Tengo la intuición de que la clase política se da cuenta de este síndrome. Tanto así que ahora, por ejemplo, en Nuevo León, le teme a la campaña digital bien lograda del candidato independiente.
Que no es que sea el mejor, pero en estos tiempos de desencanto nada más elocuente que un discurso que señale con la punta del dedo todo de lo que estamos cansados.
Por otra parte, las generaciones que vienen están ausentes de estas campañas porque dejamos de confiar en exceso.
Y, a pesar de eso, tampoco será suficiente para obligar a nuestros políticos a que mínimo le bajen tres rayitas a su heroísmo del “yofulanodetalcuandogane” para hablar de realidades, retos y proyectos en conjunto.
Pero no. Ellos “todopoderosos” lo harán solos y, si lo hacen solos, ¿para qué ocuparse?
Asimismo, con el síndrome del desencanto, se entienden también las convocatorias para no salir a votar.
Postura asumida por activistas que, principalmente, trabajan por los derechos humanos, como el sacerdote Alejandro Solalinde y el poeta Javier Sicilia.
No es coincidencia que sean estas personas las que estando cerca de la tragedia como de la indolencia humana de quienes ejercen el poder político sepan a la perfección las entrañas de las promesas sin cumplir y, entonces, ¿como para qué?
Tenemos una crisis de la política de la cual, sinceramente, no sé cómo vamos a saldar los costos.
No podemos desatendernos de ella y, a la vez, tenemos que tomar las riendas con este vaivén de escapar.

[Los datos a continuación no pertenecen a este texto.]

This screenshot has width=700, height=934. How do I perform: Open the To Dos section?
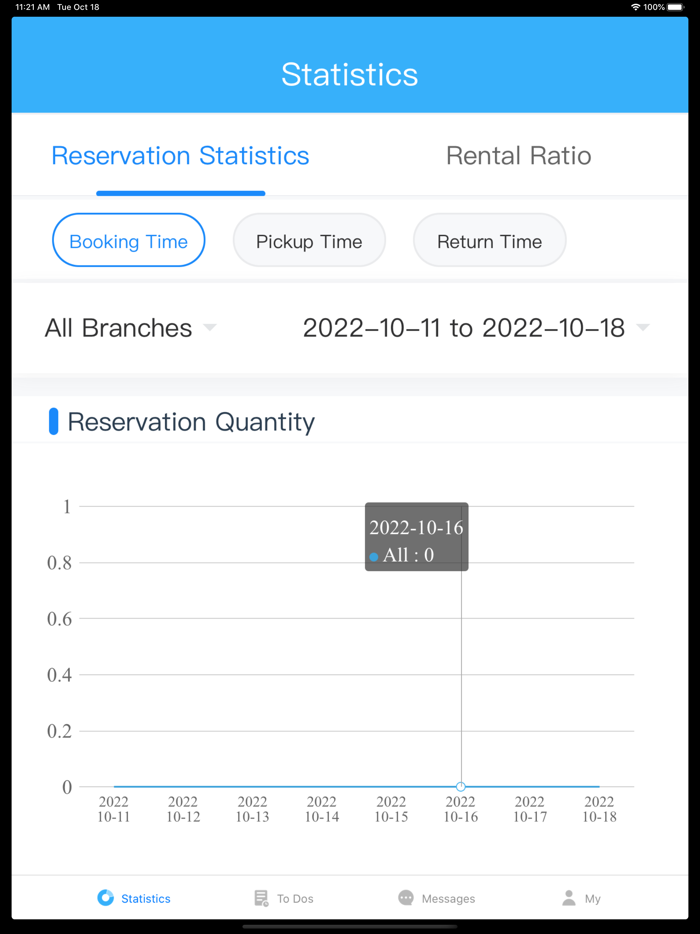pos(282,897)
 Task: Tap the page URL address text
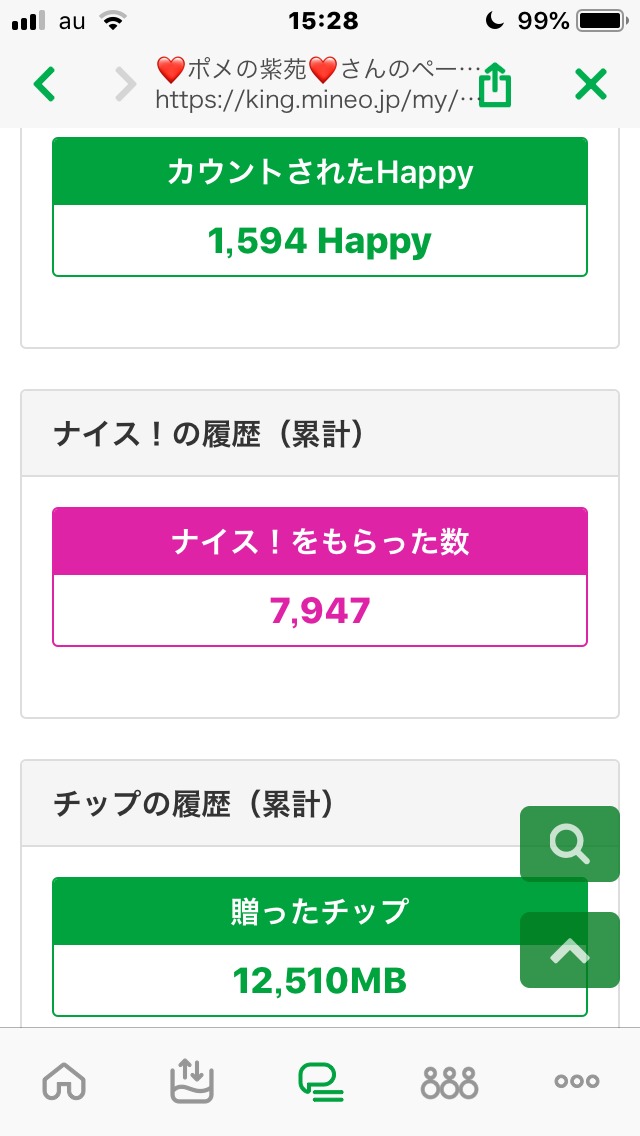[305, 100]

El proceso de transición hacia otras perspectivas de nuestro involucramiento todavía no llega al ritmo que las necesitamos para gestar una nueva clase política que esté plenamente convencida y consciente de su vocación por lo público.
No quiere decir que todo esté perdido. Esas excepciones tienen que encontrarse en el camino.
Hoy, la faena enorme para México es la de redireccionar el rumbo de la política más que el de las campañas. Y, ahí, se necesitan más ciudadanos que publicistas.